Expansion: Evolution at its finest

Posted: April 30, 2011 in Changes, Growth, POC = People Of Color, post t, Post-op, spirituality, Transgender, update

Well of course my schedule has been hectic lately due to school and work. But even more so I’ve just been sitting back to observe my surroundings. The beauty of getting to know thyself is amazing. Even more so understanding what your heart needs and accepting the reality of that can be mind bending.

Learning the power of forgiving and understanding the power of judgment. I truly must say when you spend a lot of time thinking and to yourself you learn a lot about the world. You see things in perspectives that were unobtainable before due to clouded judgment. It honestly feels like a breath of fresh air. But as with anything else self discovery makes you build and reroute your plans so they better suit your dreams. I’ve always been somewhat of a person that would make plans but the slightest pattern of flex I would be off on another path. Finally I have learned to do all that my heart desires but plan them accordingly.

I would definitely be crowned the king of spontaneity. From one thing to another but now I find myself calm, content, and stable. I mean I have the want and need to travel because that’s how I culture myself but beyond that (moving) I don’t feel that ‘GO NOW!’ feeling. I really am starting to feel like it has a lot to do with my transition being at a level of past tense and not so much forefront. I can’t literally say my transition is post because as a human being I am forever evolving and becoming more of the man I was meant to be.
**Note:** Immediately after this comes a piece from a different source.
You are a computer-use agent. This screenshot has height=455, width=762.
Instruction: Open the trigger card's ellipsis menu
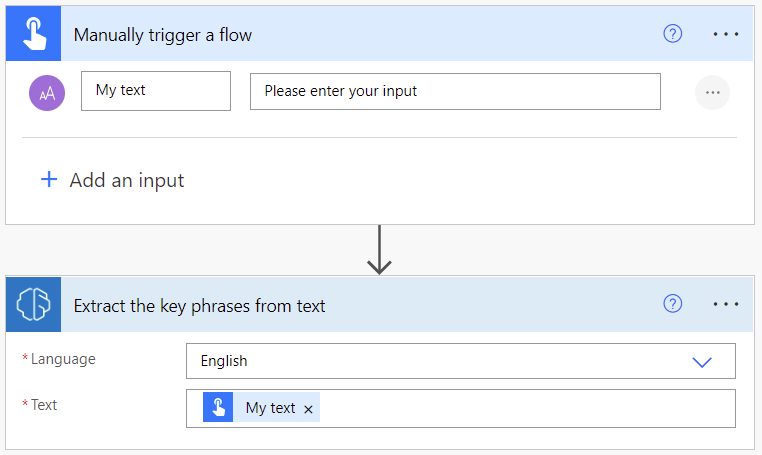pyautogui.click(x=726, y=34)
But now it is just another memory like the adolescence left behind as you travel into maturity.

I feel blessed, I feel emerged in opportunity and positive energy, I feel like life is just really starting for me. Its truly amazing how much change can surface in such a sort amount of time. And you know what I’m really going to stop saying change because as a man I am and will always be me but I have evolved to another level of myself.
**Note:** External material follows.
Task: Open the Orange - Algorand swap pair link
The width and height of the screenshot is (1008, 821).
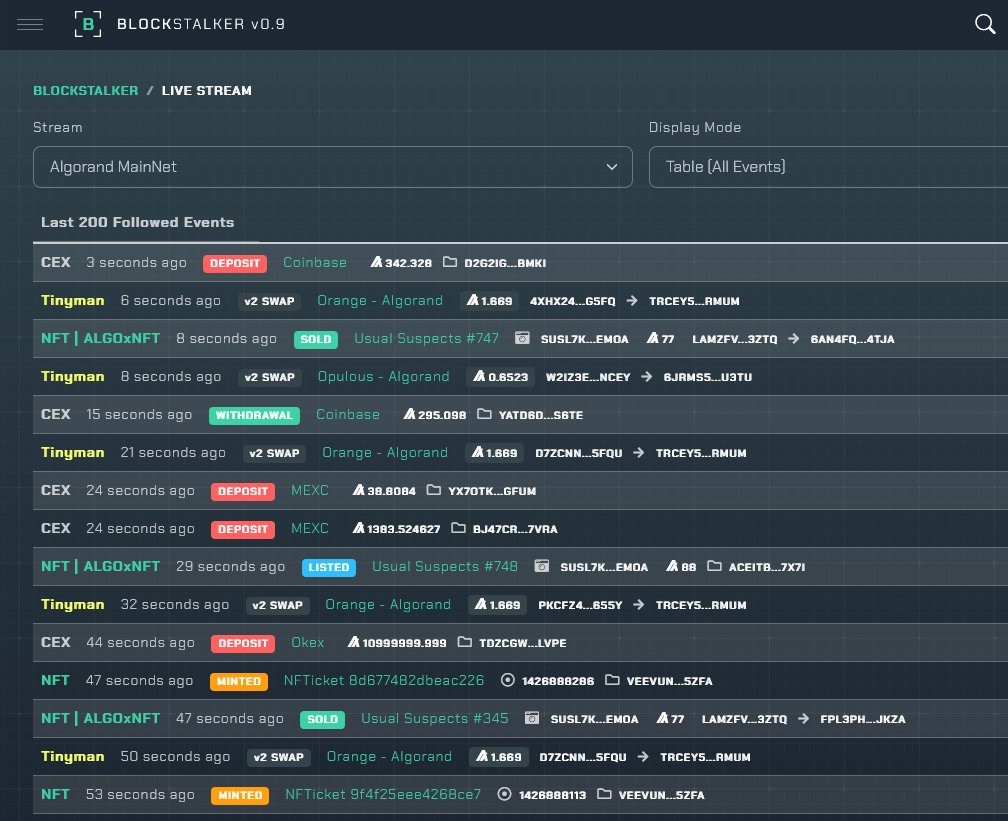Action: pyautogui.click(x=380, y=301)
I feel blessed that I am able to clearly see this level of elevation that a lot of people go through their whole life without even a glimpse of this. I’m content within myself, I love the man I am, the man I have become, and the man I will become. I still lack the love from another that I would like but I’m at a better place to deal with it. As they say when you have ever truly loved someone; “I never stopped loving you, I’ve just learned to live with the pain of not having you in my life”. Yes there is a void that’s evident within my heart but I’m man enough to admit there’s only one person that’s woman enough to fill that spot. With that said I’ve learned to be content with myself. I don’t see myself opening up to another woman because another portion of my self discovery has lead me to the conclusion that I’m selfish and very picky about who I actually give my full love, heart, and attention to. Once I’ve made my mind up about where my heart belongs there is no reversal in that. Many may see me as unwise for the decisions I make but at the same time if they had the relationship with higher power that I do they wouldn’t second guess me. It only takes faith in something to start a domino effect of truth. Those who try to disassemble this truth in fear will only disassemble themselves. Its another clear lesson I’ve learned and since reversing my actions and thoughts I’ve seen the benefits of faithful thinking.

Life is truly mind over matter…

So many positives surround me its getting to the point that I feel like I’ve reach the top. But I would be a fool to ever think I was at the top. To me in my eyes success is just a fleshly asset, the top is only obtainable when you take your last breath if you catch my drift. I’m blessed with opportunity to excel so that my future is comfortable. I will have the means to live the means to raise a healthy stable family. Someone is definitely proud of me and watching over me and I will not let them down by any means. Straight A student, working, conditioning my body, cleansing my soul, appreciating my past, and anticipating tomorrow.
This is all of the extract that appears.